L’ho trovato poetico, così che dirne qualcosa potrebbe rischiare di sfigurarne la delicatezza. Eppure se ne potrebbero dire e pensare, ovviamente a partire dal senso del lavoro e dell’umano in un certo mondo che è il nostro…
Credo che il film questo lo esprima senza bisogno di parole in più e di intellettualizzazioni… E fa pure una cosa straordinaria: senza polemiche, mostra tragedie sociali e ipotizza quella rivoluzione interiore ed esteriore che ci siamo persi: l’incontro con l’Altro che fa comunità.

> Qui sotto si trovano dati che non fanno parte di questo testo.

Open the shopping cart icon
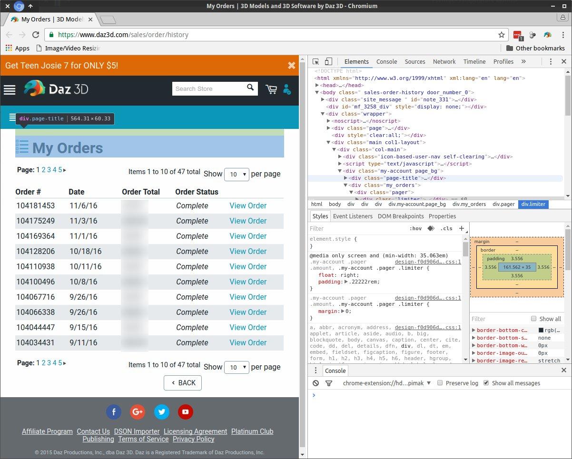Image resolution: width=572 pixels, height=459 pixels. coord(271,89)
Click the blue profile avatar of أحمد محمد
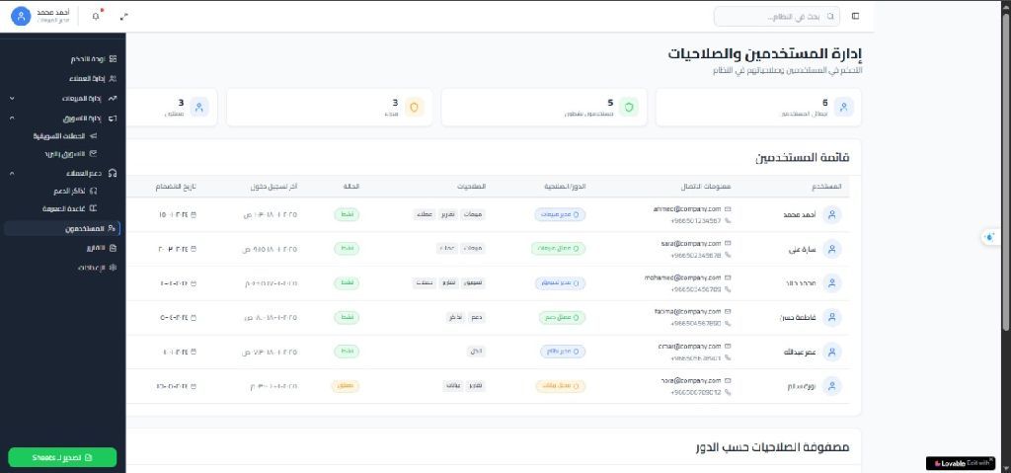The width and height of the screenshot is (1011, 473). coord(21,16)
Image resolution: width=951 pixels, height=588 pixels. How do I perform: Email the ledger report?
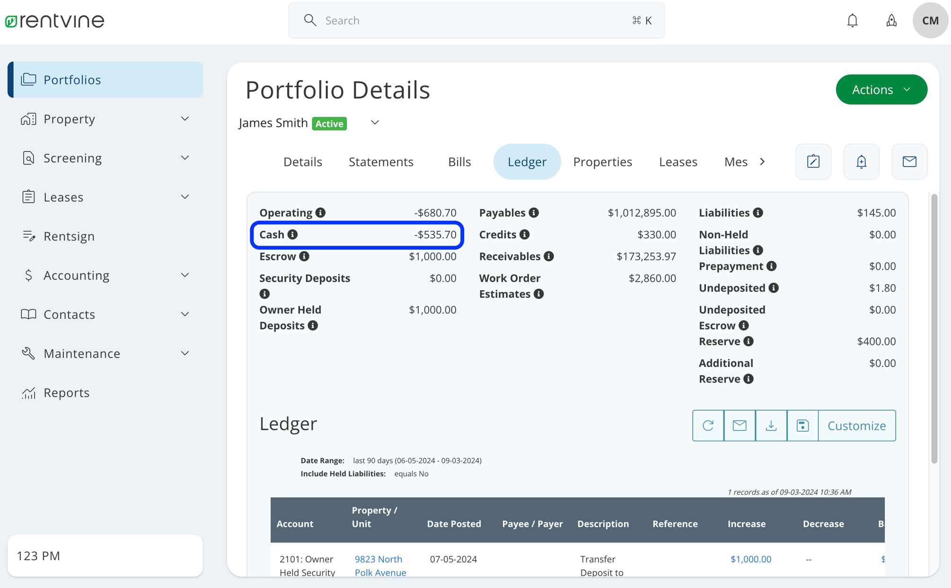740,426
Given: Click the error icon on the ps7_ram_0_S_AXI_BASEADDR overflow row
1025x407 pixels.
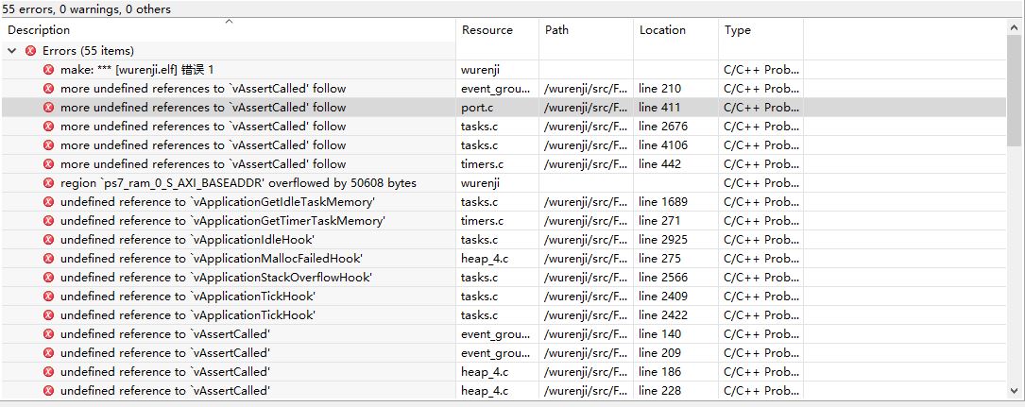Looking at the screenshot, I should [48, 183].
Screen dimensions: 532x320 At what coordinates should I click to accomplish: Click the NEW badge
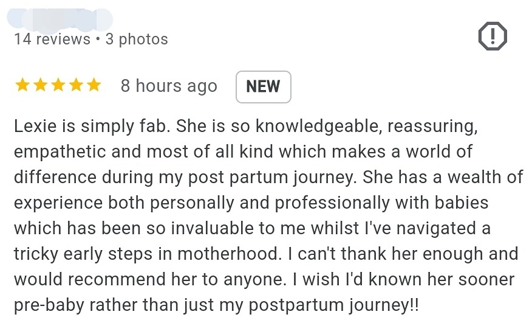263,86
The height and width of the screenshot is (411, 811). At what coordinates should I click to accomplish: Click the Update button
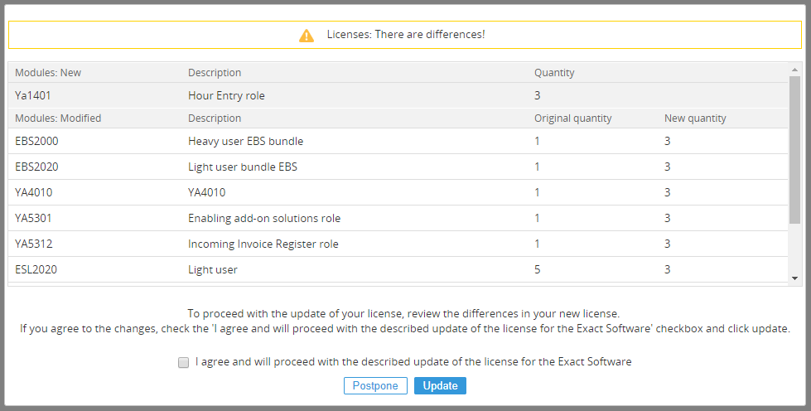coord(440,385)
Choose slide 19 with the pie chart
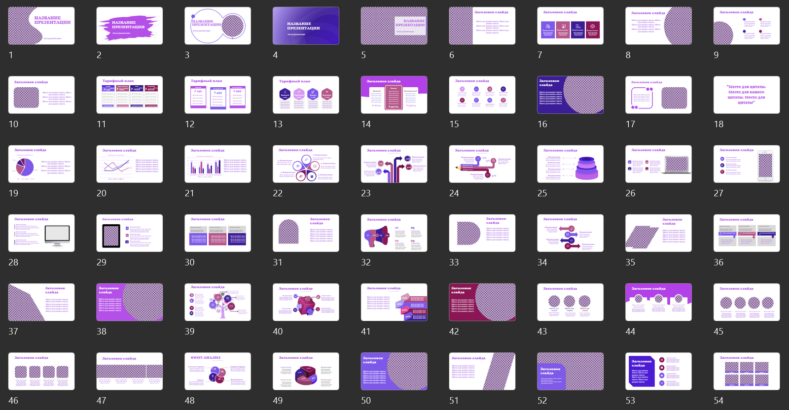 (41, 164)
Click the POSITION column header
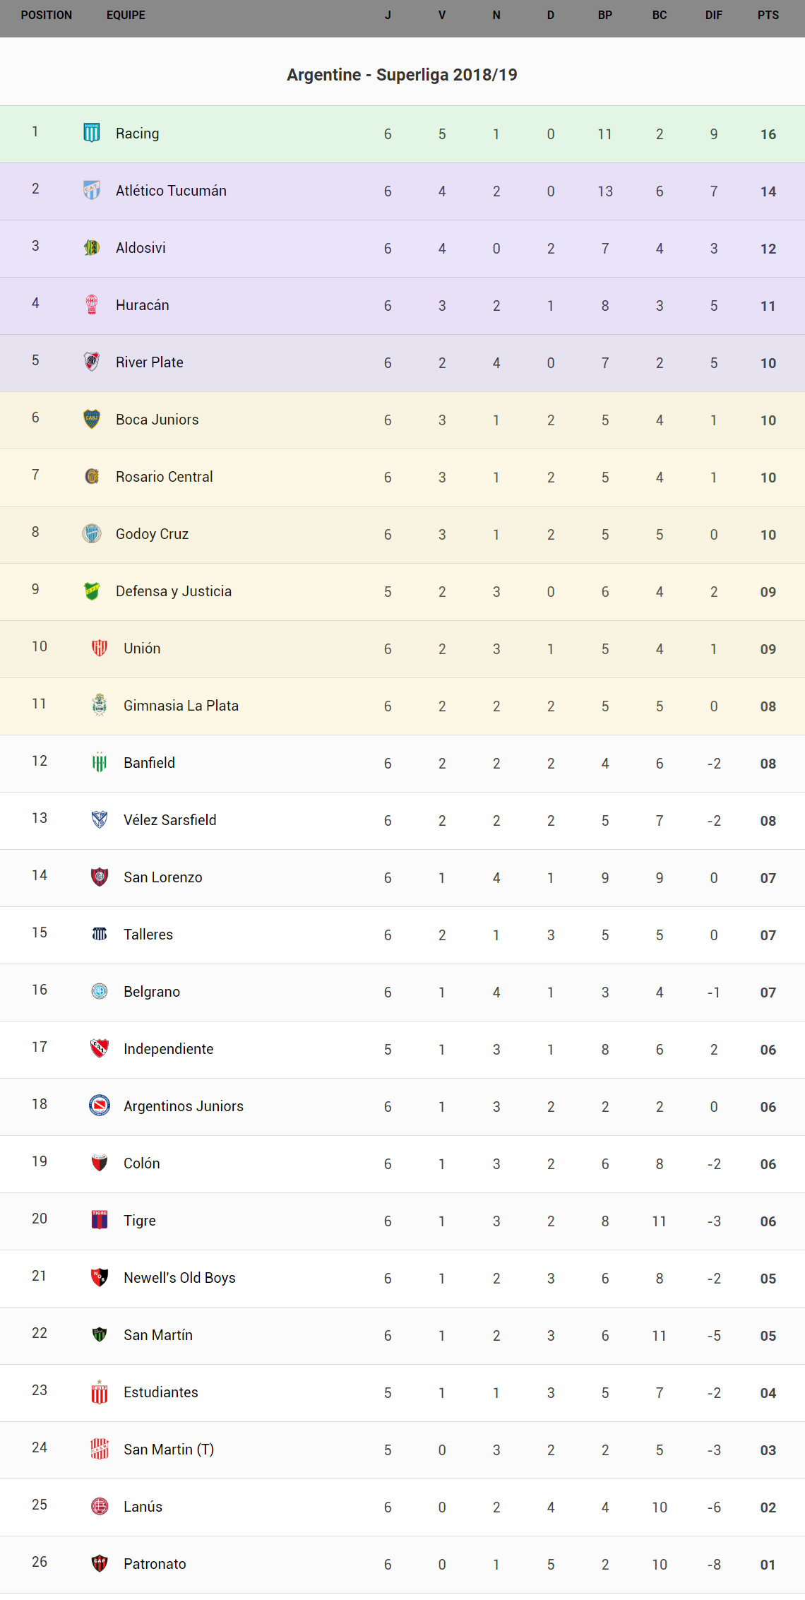Viewport: 805px width, 1600px height. [47, 16]
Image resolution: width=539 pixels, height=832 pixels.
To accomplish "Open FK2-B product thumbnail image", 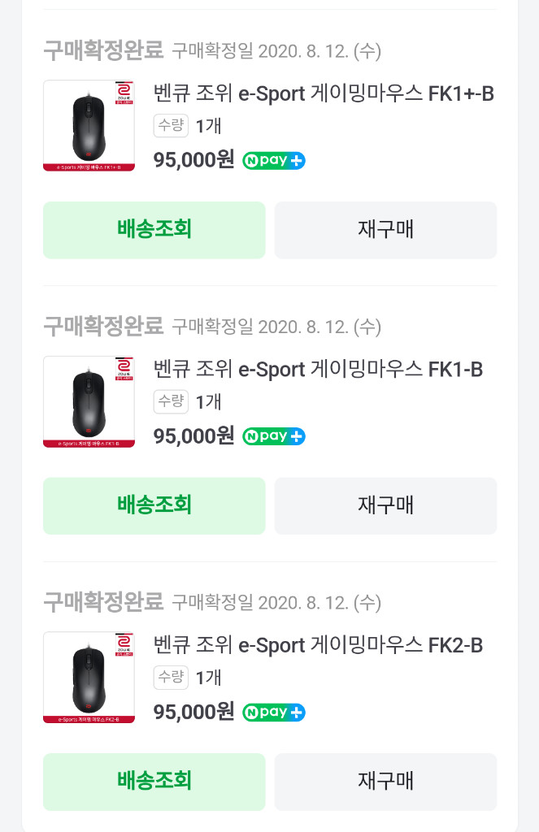I will pos(89,678).
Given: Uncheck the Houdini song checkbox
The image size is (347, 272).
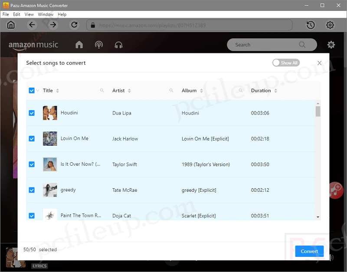Looking at the screenshot, I should 32,113.
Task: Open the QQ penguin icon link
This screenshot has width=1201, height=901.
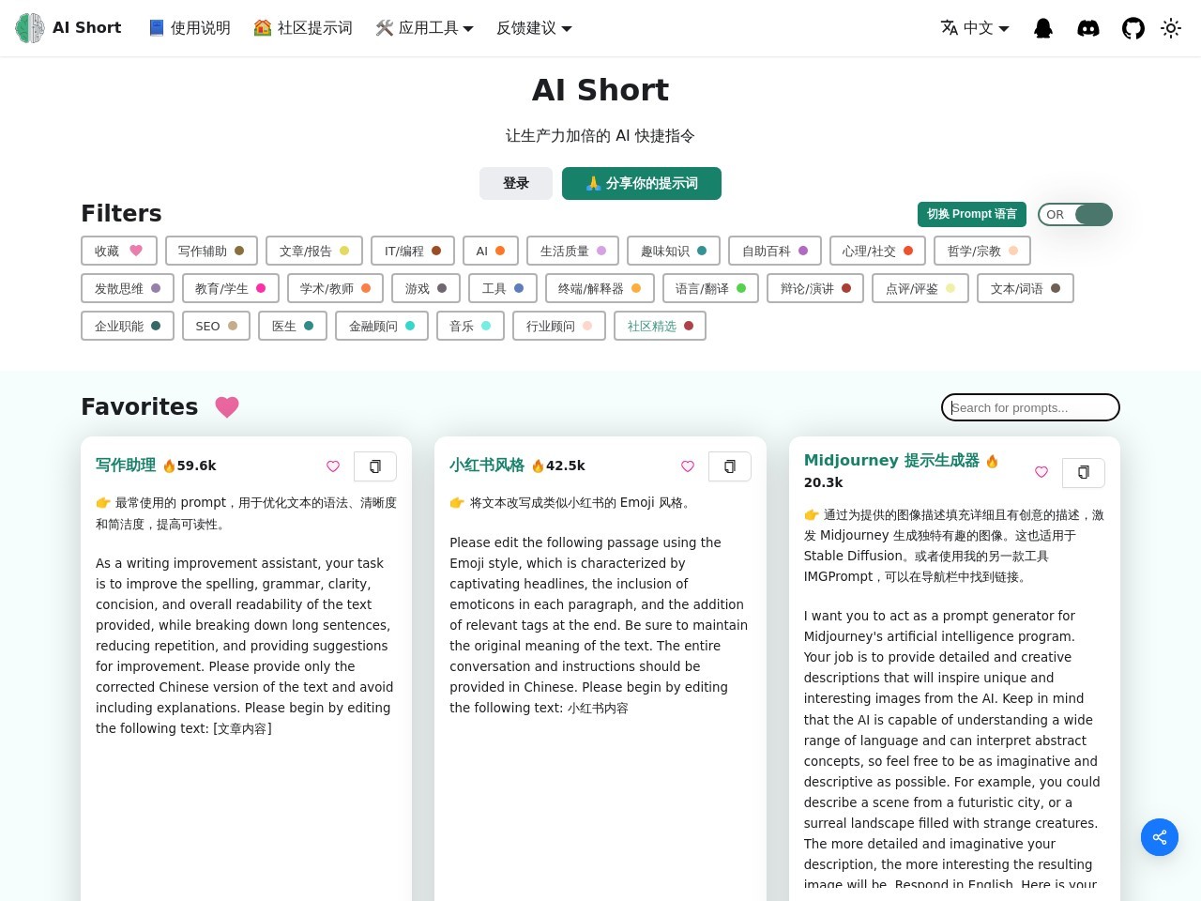Action: pyautogui.click(x=1043, y=28)
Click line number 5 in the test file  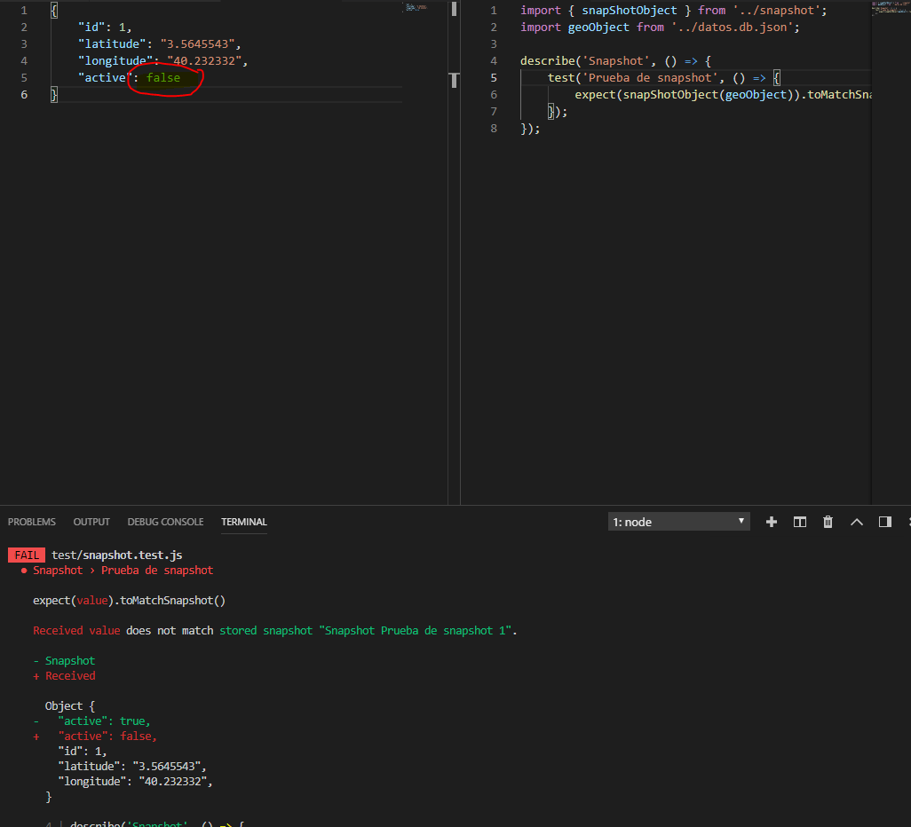click(x=494, y=77)
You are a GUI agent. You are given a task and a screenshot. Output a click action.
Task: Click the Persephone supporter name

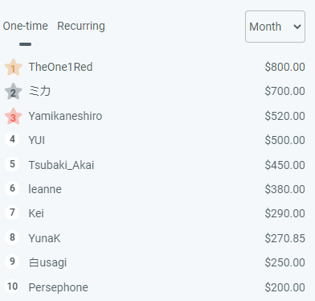(58, 287)
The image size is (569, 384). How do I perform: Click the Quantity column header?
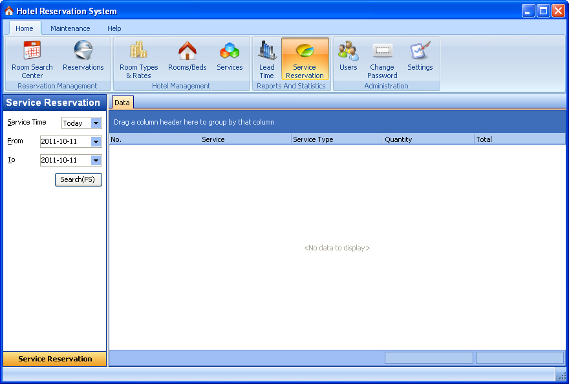pos(427,139)
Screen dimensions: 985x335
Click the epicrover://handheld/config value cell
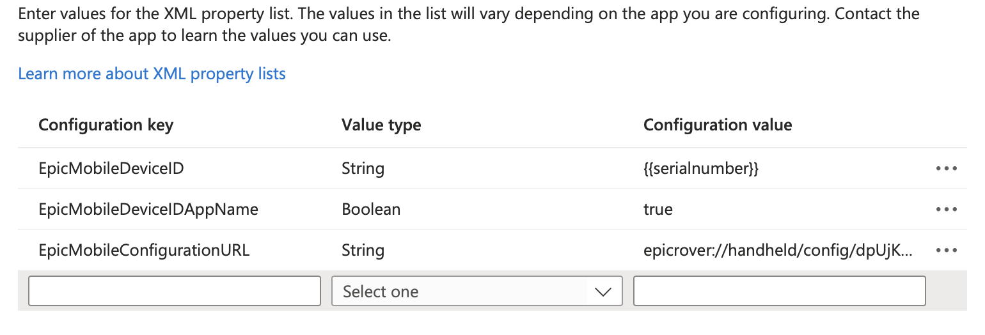click(778, 250)
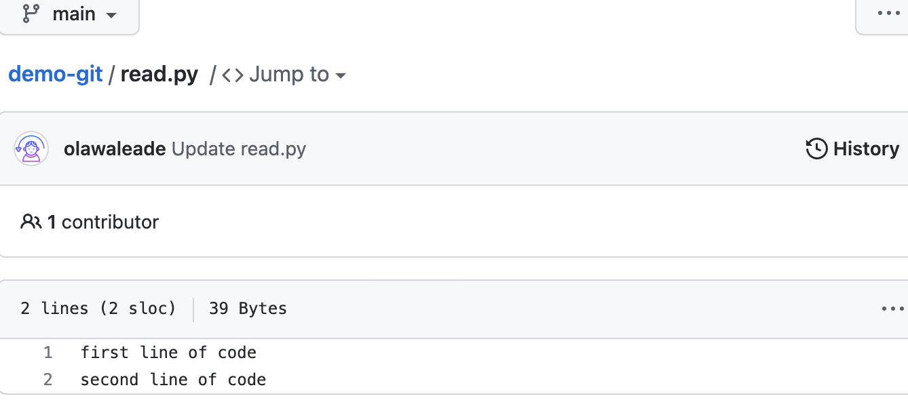Viewport: 908px width, 411px height.
Task: Click the dropdown arrow on main button
Action: 111,15
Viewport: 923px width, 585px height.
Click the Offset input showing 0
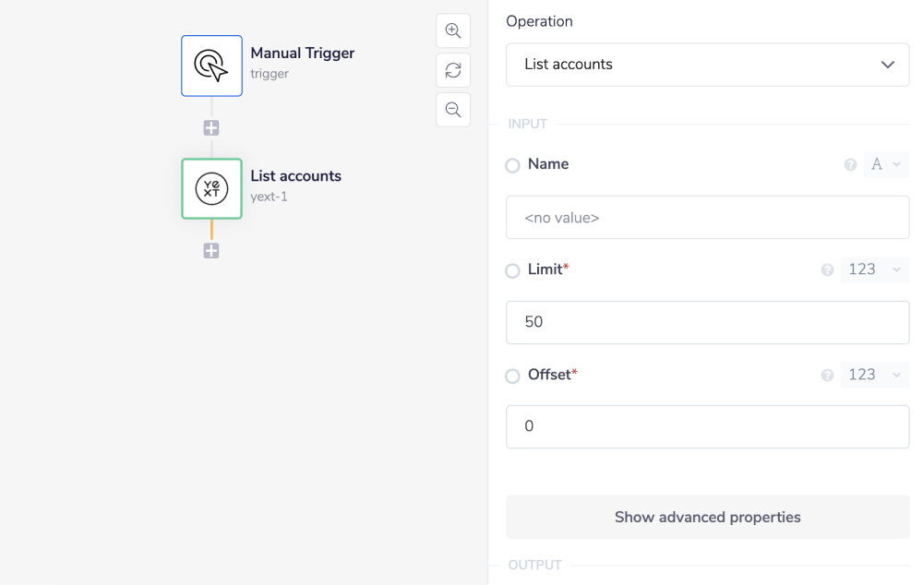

Là dove ci siamo dimenticati della mano che può lavare l’altra mano, là dove potrebbero esserci depressioni, addiacci, atomizzazioni pesanti… là crea un falò e una distribuzione dei beni superflui. Là dove c’è infelicità e resti umani della produzione (“umani”, appunto), valorizza scambi, risorse, cura, mondo. Questo lo trovo commovente, cioè in grado di muovermi qualcosa dentro. Lo sento prezioso e raro. E mi cura.

La protagonista di Nomadland (o una delle) mi sembra la “natura” ritrovata da chi – essendo considerato scarto o umano a tempo limitato, temporaneo, stagionale – non può/non vuole (?) so-stare in una casa (fisica e psichica) per tutta la vita e può per questo vederla. Ci sono scene dolcissime e “naturali”, che stanno nel mondo ma che noi trascuriamo, che sono alla portata di tutti: i tramonti, le meraviglie del mondo, gli uccellini e le loro uova, l’acqua che scorre. Da tempo studio le cure palliative… calde, accoglienti, come il pallio. In grado di alleviare il dolore. Certe scene fanno questo e lo fanno per una donna ammalata non a caso… Ma anche per i nostri occhi dolenti dietro lo schermo.

E poi? Cosa farcene a telecomandi spenti e riposti nelle tasche del divano?

Ho scritto spesso che ci siamo persi.
Io a volte mi ritrovo nelle zucchine appena cresciute nel mio orto, nella mia pianta spontanea di pomodorini che ho chiamato “Dio” per la potenza e la bontà con cui ci dona nutrimento da 1 anno. Come si vive a non aver mai visto un serpente nuotare? Come a non aver mai visto crescere una melanzana?

Oggi, grazie a un’amica che ringrazio per la voglia e volontà di esplorare il mondo che con-divide, sono stata alle cascate di San Nicola. Da casa mia una oretta. Sono stupende! Potenti e dietro l’angolo! Lì ho visto il serpentello e i cactus perfettamente inerpicati sulle rocce a rendere tutto bello e vivo, le valli miracolosamente incastrate tra loro e i rumori delle rane (dal vivo e non in tv)… Chi lo avrebbe immaginato? Non è una colpa non immaginarlo, ma forse sì se non apriamo gli occhi di fronte a certi sistemi di produzione che ci sfiancano e annullano talmente tanto da toglierci la forza di immaginare. Ero anche io così, piena di curiosità e di desiderio, prima di essere perennemente stanca. Per fortuna esistono gli Altri… E così ho potuto meravigliarmi. Marcuse parlava dell’immaginazione al potere: cos’altro è, se non questa potenza erotica, amorevole verso il mondo e per questo rivoluzionaria?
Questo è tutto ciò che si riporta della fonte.